The proviso is very important and it obviously indicates the circumstance for which the penalty clause can be invoked. The proviso mandates that an order for payment of penalty shall not be passed under clause (b) without giving a reasonable opportunity to the employer to show cause why it should not be passed. Obviously, it is clear that no order imposing penalty could be passed along with the order directing the employer to deposit the amount of the arrears with interest, without giving a reasonable opportunity to the employer to show cause why such an order should not be passed. That apart, the penalty clause provided under clause (b) to Sec.4A (3) of the Act could be invoked, if the Commissioner is satisfied that there is no justification for the delay.
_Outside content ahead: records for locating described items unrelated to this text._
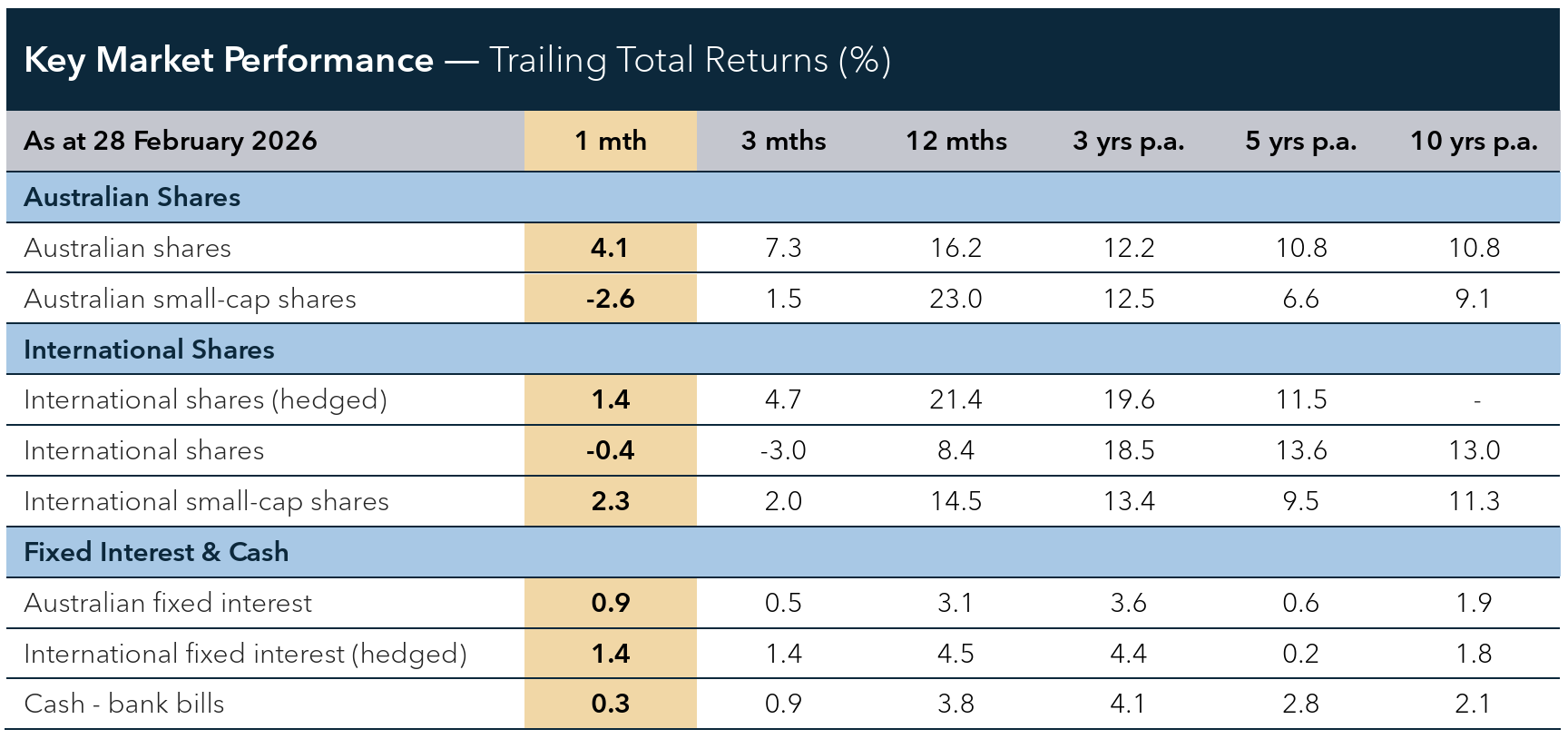Select the -3.0 three-month International shares value
Image resolution: width=1568 pixels, height=739 pixels.
tap(783, 450)
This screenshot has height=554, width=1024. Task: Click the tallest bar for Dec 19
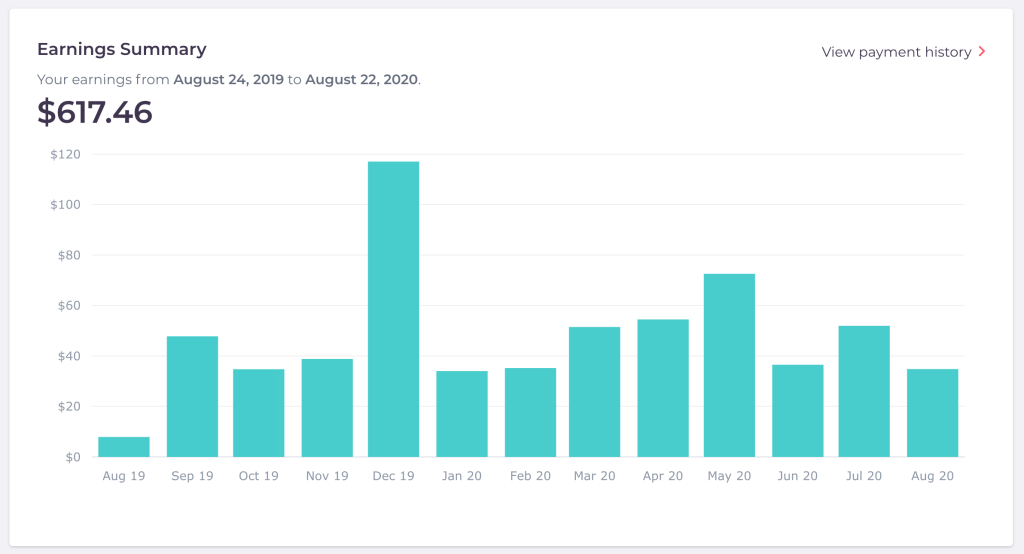[393, 309]
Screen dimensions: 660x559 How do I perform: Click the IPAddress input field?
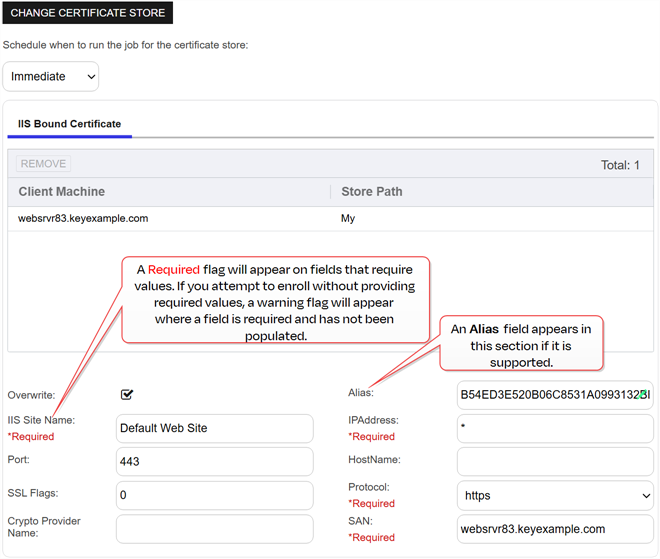pos(555,428)
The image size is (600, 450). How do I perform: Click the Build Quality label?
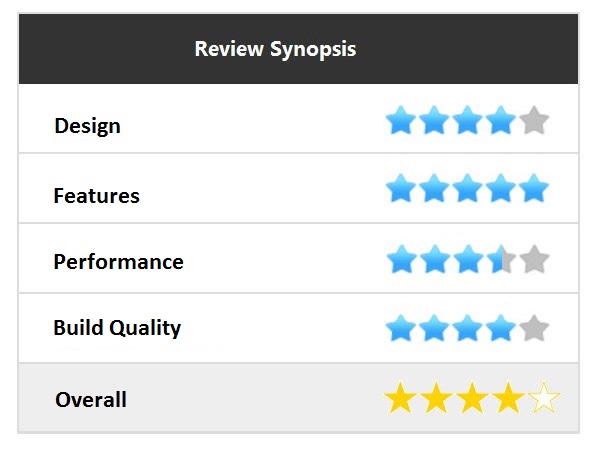[117, 328]
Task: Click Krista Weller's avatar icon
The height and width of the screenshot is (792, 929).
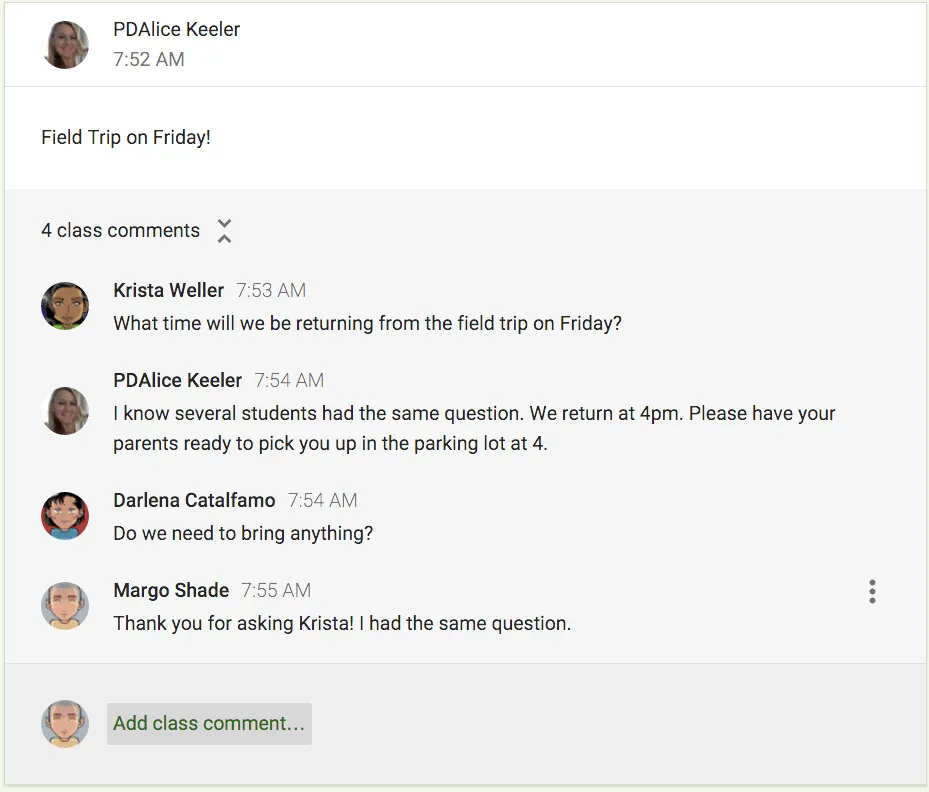Action: tap(65, 306)
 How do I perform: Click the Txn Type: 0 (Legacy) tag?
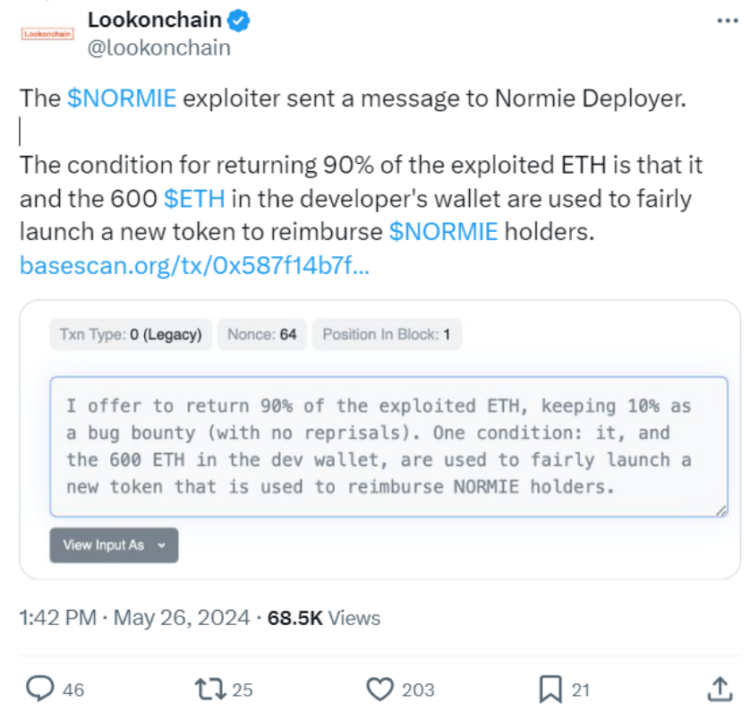pos(131,335)
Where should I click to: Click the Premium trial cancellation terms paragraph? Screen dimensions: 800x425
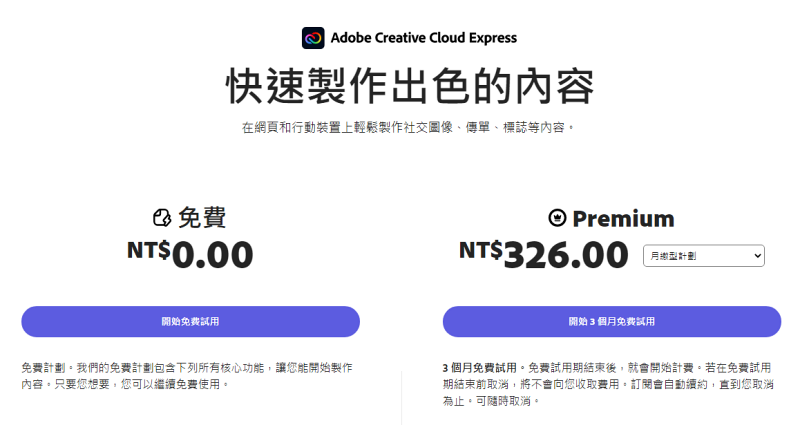click(608, 384)
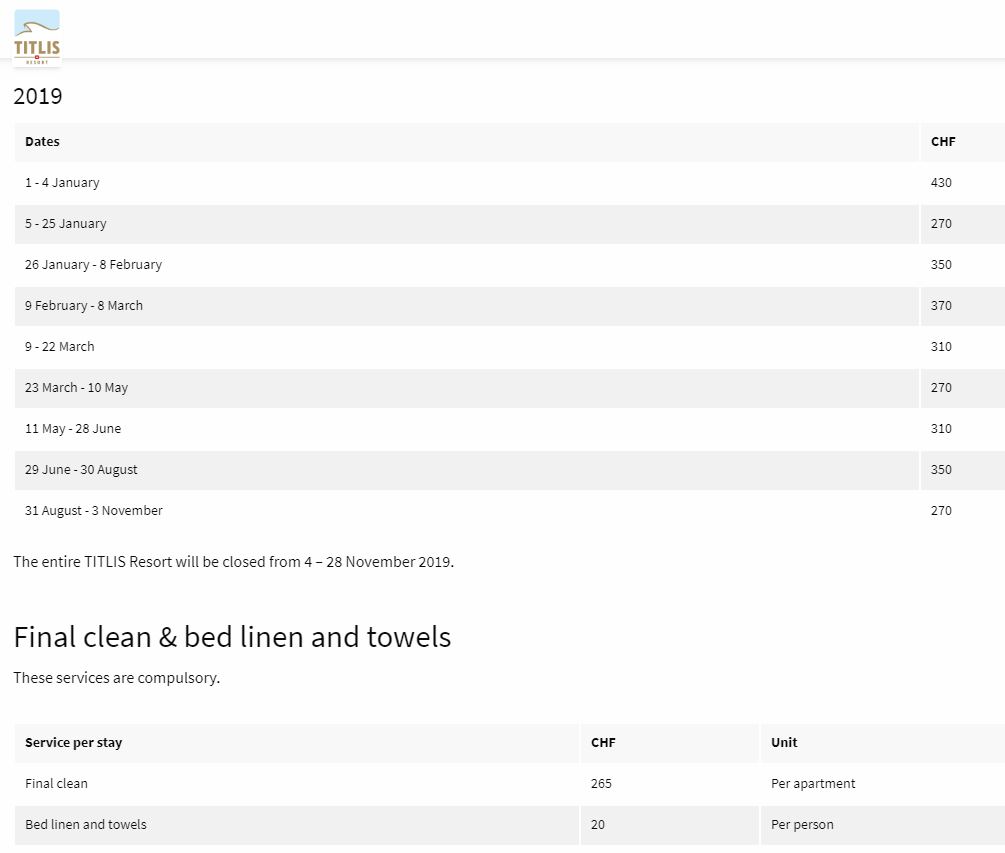
Task: Click the Final clean price of 265
Action: [601, 784]
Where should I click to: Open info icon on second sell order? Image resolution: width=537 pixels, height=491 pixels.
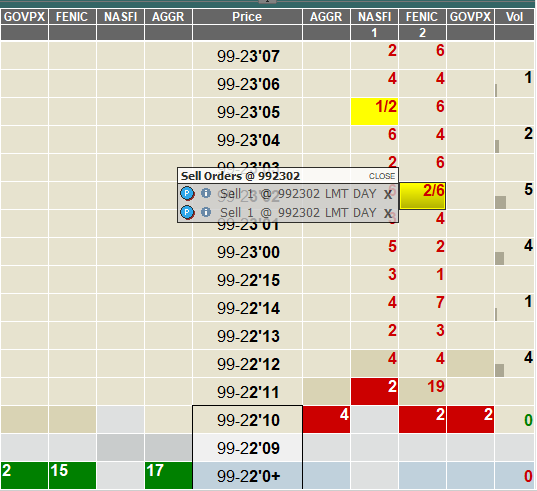tap(205, 212)
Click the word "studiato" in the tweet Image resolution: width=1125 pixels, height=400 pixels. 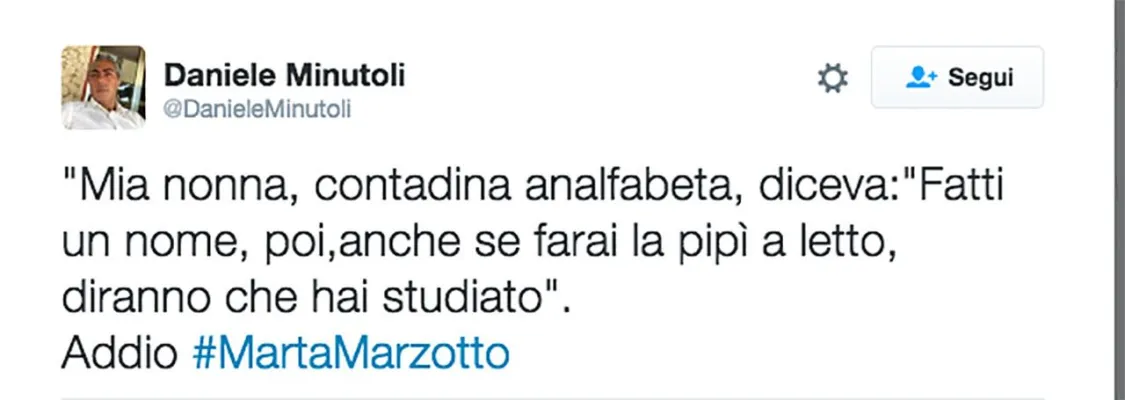click(x=462, y=299)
To sum up, a single composite order, directing the employer to pay the amount of compensation with interest and imposing penalty for the delay is impermissible, under Sec.4A(3) of the Employees Compensation Act, unless a reasonable opportunity is given to the employer to show cause why such an order imposing penalty also should not be passed and the Commissioner is satisfied that there is no justification for the delay. 12. When applying the above propositions to the instant case, we find that the Commissioner for Workmen's Compensation has invoked penalty clause directing the insurance company to pay penalty at 30% of the Compensation amount without granting an opportunity to show cause why such an order should not be passed. Consequently, we set aside the direction of the Commissioner for Workmen's Compensation imposing penalty at 30% of compensation amount on the insurance company on the failure to deposit the compensation amount within thirty days from 27.5.2013. It is made clear that the direction to pay compensation with interest would stand undisturbed and if there is any delay in depositing the compensation amount, the Commissioner is at liberty to pass orders imposing penalty, after satisfying the requirements under Sec.4A (3) of the Act only, if desires so. Accordingly, this Miscellaneous First Appeal is partly allowed.